Background/Introduction

Endomyocardial biopsy (EMB) is widely used for routine surveillance of cardiac allograft rejection. The need for continued EMB beyond the first year after cardiac transplantation is controversial.

Aims/Objectives

The aim of this study was to investigate the use of EMB in monitoring long term surviving heart transplant recipients.

Method

We conducted a retrospective chart review of all patients at our center 2 years or more after heart transplantation. 154 HTx patients between 2000-2012 were included in this study. Significant cellular rejection was defined as grade 2R or 3R using ISHLT nomenclature. Patients were analyzed assessing immunosuppressive regimen and procedural related complications.

Results

Of 154 cardiac transplant patients, 110 (71.4%) had a follow-up of more than 2 years. Interestingly, 17 of these long-term survivors of cardiac transplantation developed at least 1 episode of significant late (>2 years after Tx) cellular rejection (15.5%). Analyzing the respective immunosuppressive regimen showed increased number of calcineurin inhibitor (CNI)-free regimen (64.7%) in patients rejecting late after heart transplantation.

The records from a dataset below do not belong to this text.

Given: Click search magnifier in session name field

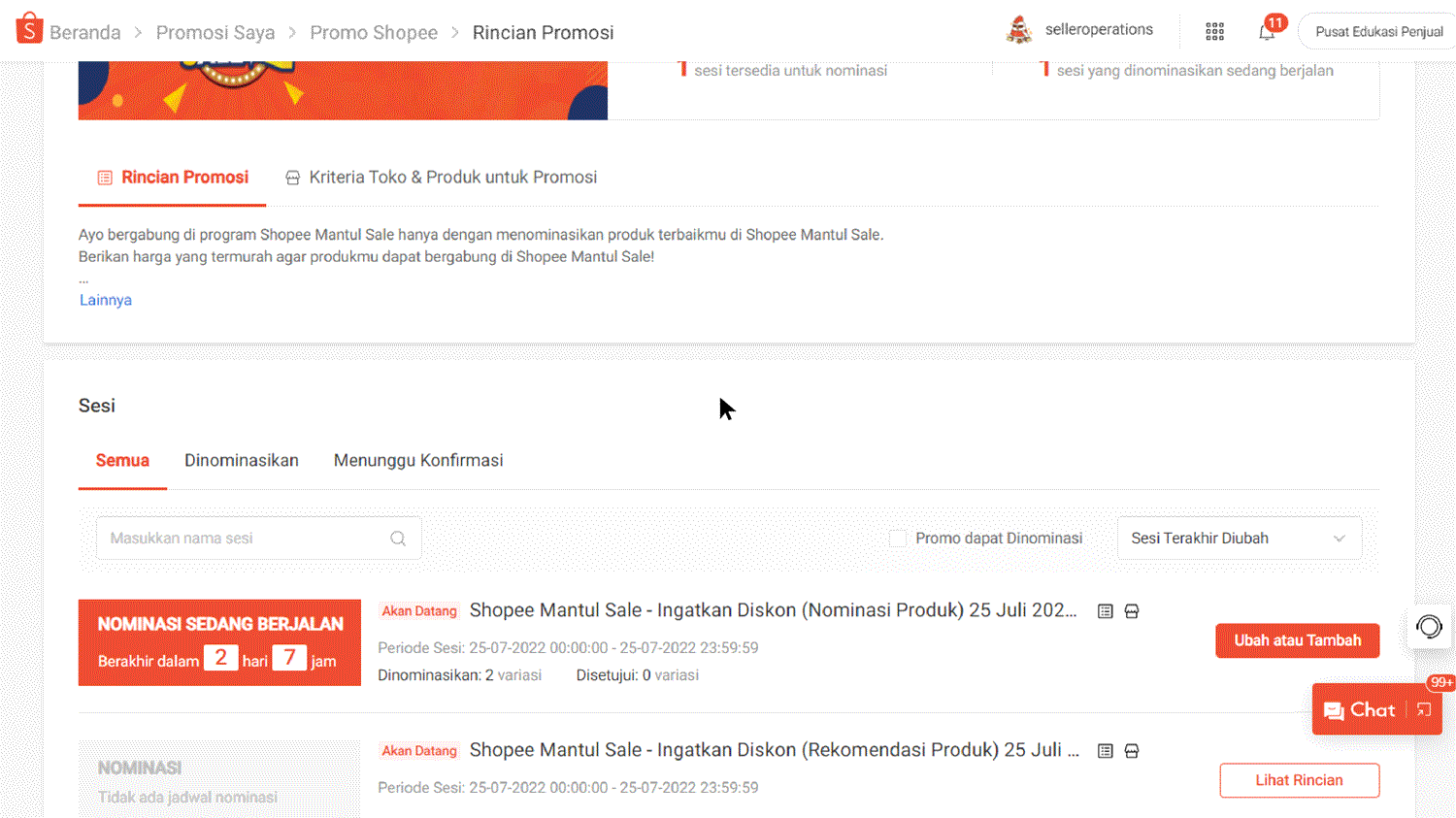Looking at the screenshot, I should [398, 539].
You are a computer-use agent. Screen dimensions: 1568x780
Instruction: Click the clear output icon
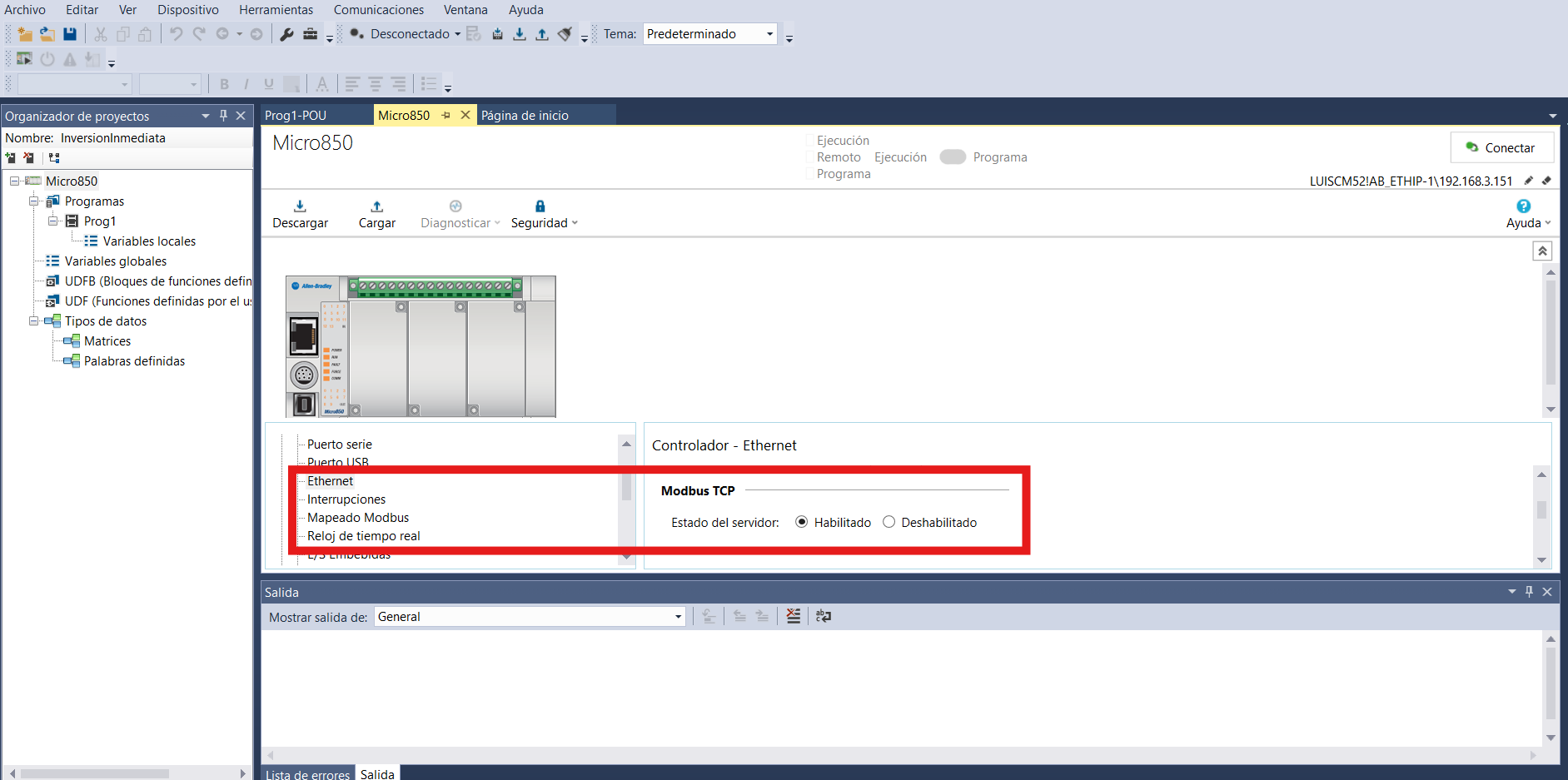point(794,616)
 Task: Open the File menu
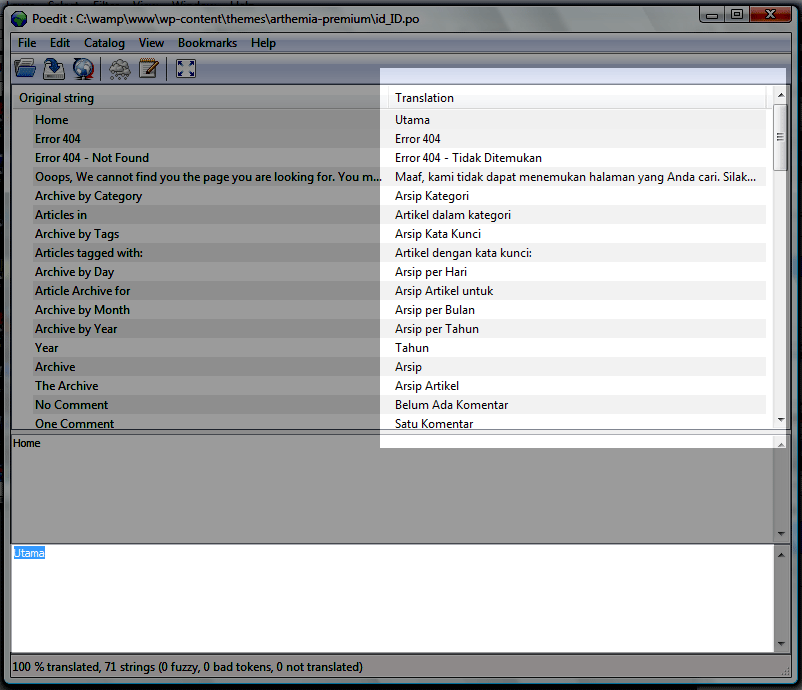coord(27,43)
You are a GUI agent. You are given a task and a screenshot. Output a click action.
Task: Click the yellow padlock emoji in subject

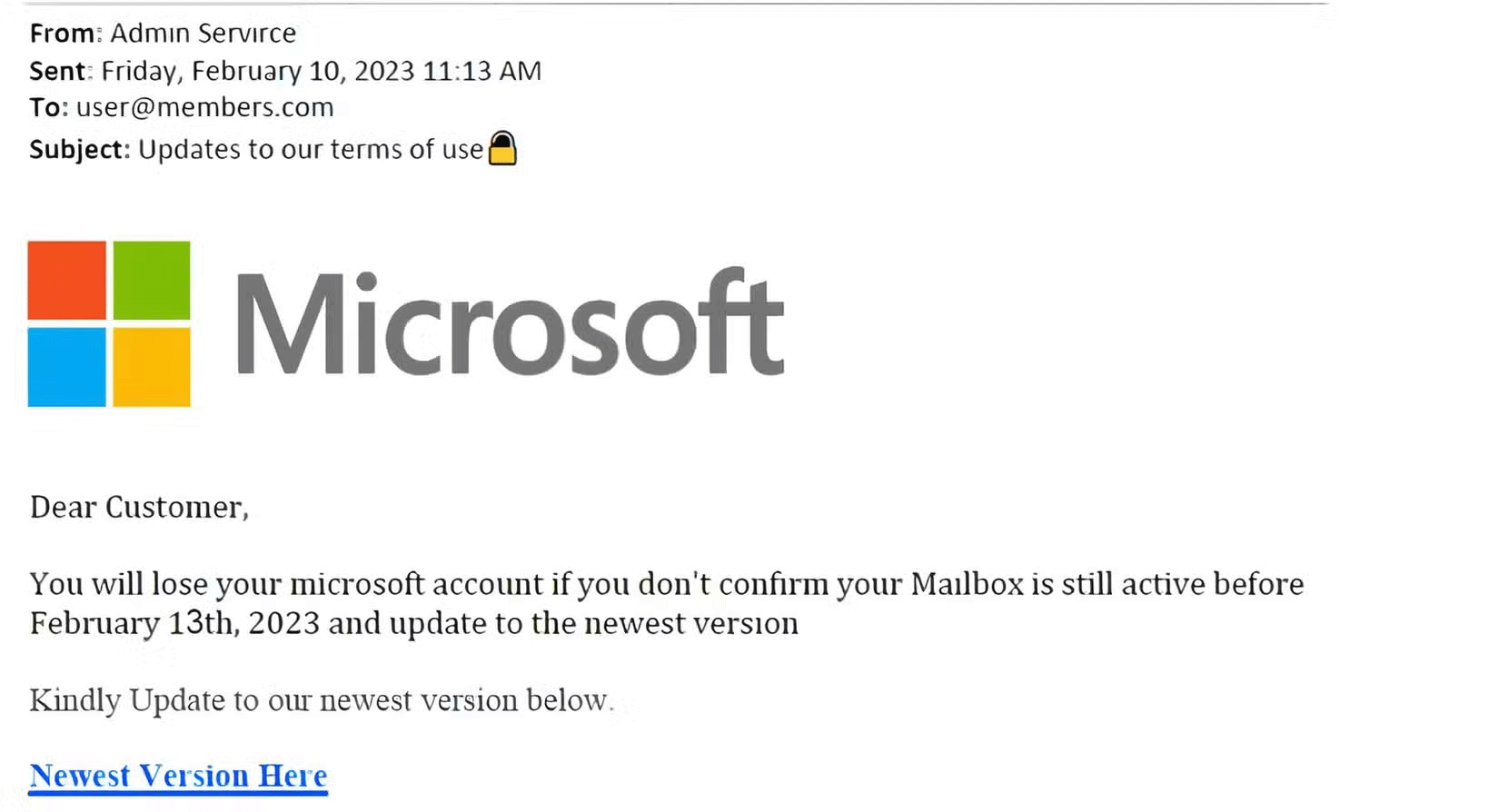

The overall incidence of procedural related complications was low (1.0%) and none was life-threatening.

Discussion/Conclusion

The above data demonstrates that endomyocardial biopsies continue to detect clinically significant rejection beyond 2 years after cardiac transplantation. Late rejection was not depending on previous episodes of early cellular rejections. Therefore, we recommend long-term routine endomyocardial biopsies in cardiac transplant recipients especially in patients at high risk due to the immunosuppressive regimen.

Authors’ Affiliations

(1)
Department of Cardiac Surgery, Friedrich-Alexander University, Erlangen, 91054, Germany

Copyright

© Heim et al. 2015

This article is published under license to BioMed Central Ltd. This is an Open Access article distributed under the terms of the Creative Commons Attribution License (http://creativecommons.org/licenses/by/4.0), which permits unrestricted use, distribution, and reproduction in any medium, provided the original work is properly cited. The Creative Commons Public Domain Dedication waiver (http://creativecommons.org/publicdomain/zero/1.0/) applies to the data made available in this article, unless otherwise stated.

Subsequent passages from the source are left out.